Из маленькой двери в переднем углу зала вышло существо женского пола, из тех, кого когда-то называли салопницами. Дядя толкнул Наташу локтем и задергал бровями. Женщина, согнувшись в пояснице и поджав губы, подошла к столу, положила на него тетрадку и подвинула стул. Дядя сильнее задергал бровями и, наклонившись, зашептал:
— Горбатенькая и то лучше была, и то лучше была!
Наташа покраснела.
Кто-то кашлянул. Опять скрипнула дверь, и в залу вошел Константин Иванович.
Положительно Наташа не думала, что за несколько лет человек может так измениться. Ее поразил цвет его лица: оно было совершенно розовое, круглое, бритое, оно все налилось, стало гладким и как бы всем довольным. Видно было, что человек с таким лицом уже никогда ни в чем не сомневается. Вбегая небольшими шажками, Константин Иванович кланялся направо и налево. Раздались два-три хлопка.
Присев на кончик стула, он ударил толстенькой ладошкой по тетрадке, поморгал светлыми, лишенными какой-либо тени глазами и внимательно посмотрел на графин, в котором не было ничего.
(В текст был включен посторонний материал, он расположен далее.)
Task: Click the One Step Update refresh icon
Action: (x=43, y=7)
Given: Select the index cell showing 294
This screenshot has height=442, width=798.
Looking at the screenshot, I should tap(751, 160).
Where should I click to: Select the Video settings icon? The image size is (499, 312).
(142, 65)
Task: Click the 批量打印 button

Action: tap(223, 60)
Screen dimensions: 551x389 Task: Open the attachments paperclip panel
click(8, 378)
— Милостивые государыни и милостивые государи, — сказал он, с живостью заглянув в тетрадку, — я очень счастлив…
Редкие мужчины, подняв воротники и сунув руки в карманы, слушали, усталые от забот и трудов, женщины, которых было гораздо больше, смотрели на Константина Ивановича доверчиво и печально. Наташа неподвижно сидела и слушала: «Усики сбрил, волосиков стало меньше, обручального кольца нет, — зорко отмечала она. — Что он говорит? Он сказал: я счастлив. Я так и думала: он счастлив. Ах, боже мой, я совершенно не слежу».
Он говорил, как говорят люди, вовсе не интересующиеся, слушают их или нет, и кто слушает, и сколько перед ними народу. Будто журча вертелось какое-то колесо. Иногда он плавно поднимал левую руку, и потом плавно ее опускал, и не раз пристально взглядывал на графин, конечно, его не видя, но можно было думать, что он оттуда-то и берет самую существенную суть своей речи, самую ее основную правду.
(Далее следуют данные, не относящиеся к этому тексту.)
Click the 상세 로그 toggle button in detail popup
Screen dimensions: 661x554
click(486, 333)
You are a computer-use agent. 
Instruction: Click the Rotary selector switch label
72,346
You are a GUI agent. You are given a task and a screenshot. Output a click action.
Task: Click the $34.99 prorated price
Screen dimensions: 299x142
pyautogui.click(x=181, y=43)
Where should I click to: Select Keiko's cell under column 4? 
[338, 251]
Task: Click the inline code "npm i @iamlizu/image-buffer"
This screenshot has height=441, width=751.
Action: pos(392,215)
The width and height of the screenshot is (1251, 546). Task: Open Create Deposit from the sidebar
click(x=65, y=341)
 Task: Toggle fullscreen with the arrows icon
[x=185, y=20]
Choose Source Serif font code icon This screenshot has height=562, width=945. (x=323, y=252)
Он говорил ровно час и десять минут. Многие из произнесенных им слов были записаны в тетрадке с большой буквы. Он делал плавные круги, как ястреб, вокруг какого-то священного текста, защищаясь Экклезиастом. Когда он умолк и встал, слушатели зааплодировали. Он стал кланяться долго, усердно, кое-кто в зале уже поднялся, уже Люба спросила бабушку, не пойдут ли теперь домой. Он все кланялся. Потом пошел, пятясь, к двери. И опять к столику подошла, как тень, согнутая женщина и унесла его тетрадку, прихватив почему-то и графин.
Всемером, теряя и ловя друг друга, они пошли к выходу. Володе и Мишке необходимо было как можно скорее глотнуть чистого воздуха — обоим было почему-то не совсем ловко (с непривычки, что ли?), и они ушли вперед, изредка оборачиваясь на Любу, которая висла на бабушкином рукаве. Ей откровенно хотелось спать, и она не слушала, о чем ведут разговор две старухи поверх ее красного капора.